Older versions of cert-manager component included in Kublr may contain a known issue where cert-manager cannot be updated due to a circular dependency involving cert-manage Kubernetes web hooks.


The issue is tracked in cert-manager github project at https://github.com/cert-manager/cert-manager/issues/4771


The issue manifests itself when on a cluster update attempt Kublr tries to update the ingress feature and shows the following (or similar) error for the feature in the cluster Events and Status views:


Cluster update is in process: Unable to deploy helm package: kublr-ingress (kublr-feature-ingress:1.17.1-12): could not execute command '"helm --debug upgrade --install --namespace kube-system kublr-ingress /tmp/downloads/repo.kublr.com/repository/helm/kublr-feature-ingress-1.17.1-12.tgz --reset-values --values /tmp/helm/kublr-feature-ingress110152841 --values /tmp/helm/kublr-feature-ingress017703508"': Error: UPGRADE FAILED: Internal error occurred: failed calling webhook "webhook.cert-manager.io": Post https://kubernetes.default.svc:443/apis/webhook.cert-manager.io/v1beta1/mutations?timeout=30s: x509: certificate has expired or is not yet valid: exit status 1


Mitigation


The problem is fixed in newer versions of cert-manager and Kublr.

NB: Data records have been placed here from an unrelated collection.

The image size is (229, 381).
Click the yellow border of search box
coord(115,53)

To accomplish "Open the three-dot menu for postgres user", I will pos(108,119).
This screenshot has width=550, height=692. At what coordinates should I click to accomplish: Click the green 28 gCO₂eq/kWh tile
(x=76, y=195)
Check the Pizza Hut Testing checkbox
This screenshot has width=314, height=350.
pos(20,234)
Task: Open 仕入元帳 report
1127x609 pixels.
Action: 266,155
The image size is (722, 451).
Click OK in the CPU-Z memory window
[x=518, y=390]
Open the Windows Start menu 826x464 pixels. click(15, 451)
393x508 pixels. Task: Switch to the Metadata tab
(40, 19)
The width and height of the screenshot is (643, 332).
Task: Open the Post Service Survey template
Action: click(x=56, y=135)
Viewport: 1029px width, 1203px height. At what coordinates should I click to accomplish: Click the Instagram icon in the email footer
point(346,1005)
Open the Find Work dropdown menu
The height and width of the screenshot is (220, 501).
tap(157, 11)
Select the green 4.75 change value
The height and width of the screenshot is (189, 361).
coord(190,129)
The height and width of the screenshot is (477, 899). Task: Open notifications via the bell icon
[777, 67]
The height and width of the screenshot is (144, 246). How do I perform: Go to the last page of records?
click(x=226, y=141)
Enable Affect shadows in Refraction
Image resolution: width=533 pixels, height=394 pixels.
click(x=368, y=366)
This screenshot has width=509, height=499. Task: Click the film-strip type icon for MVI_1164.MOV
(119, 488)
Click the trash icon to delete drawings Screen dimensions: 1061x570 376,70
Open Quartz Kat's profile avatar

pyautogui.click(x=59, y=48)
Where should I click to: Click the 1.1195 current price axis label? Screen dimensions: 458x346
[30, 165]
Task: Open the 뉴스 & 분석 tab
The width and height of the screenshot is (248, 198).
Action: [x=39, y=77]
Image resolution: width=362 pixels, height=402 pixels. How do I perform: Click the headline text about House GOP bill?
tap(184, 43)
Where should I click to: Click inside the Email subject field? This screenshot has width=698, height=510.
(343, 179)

For older versions use the following procedure as a workaround:


1. Run the following commands in the affected cluster:


# delete pre-upgrade hook resources potentially left over after
# unsuccessful feature update

kubectl delete clusterroles cert-manager-crd-init-kube-system
kubectl delete clusterrolebinding cert-manager-crd-init-kube-system
kubectl delete configmap -n kube-system kublr-ingress-crd
kubectl delete sa -n kube-system cert-manager-crd-init-kube-system
kubectl delete job -n kube-system kublr-ingress-certmanager-crd-job

# delete cert-manager Kubernetes API hooks causing the issue (they will
# be restored on successful feature update)

kubectl delete MutatingWebhookConfiguration kublr-ingress-certmanager-webhook
kubectl delete ValidatingWebhookConfiguration kublr-ingress-certmanager-webhook


2. Run the cluster update again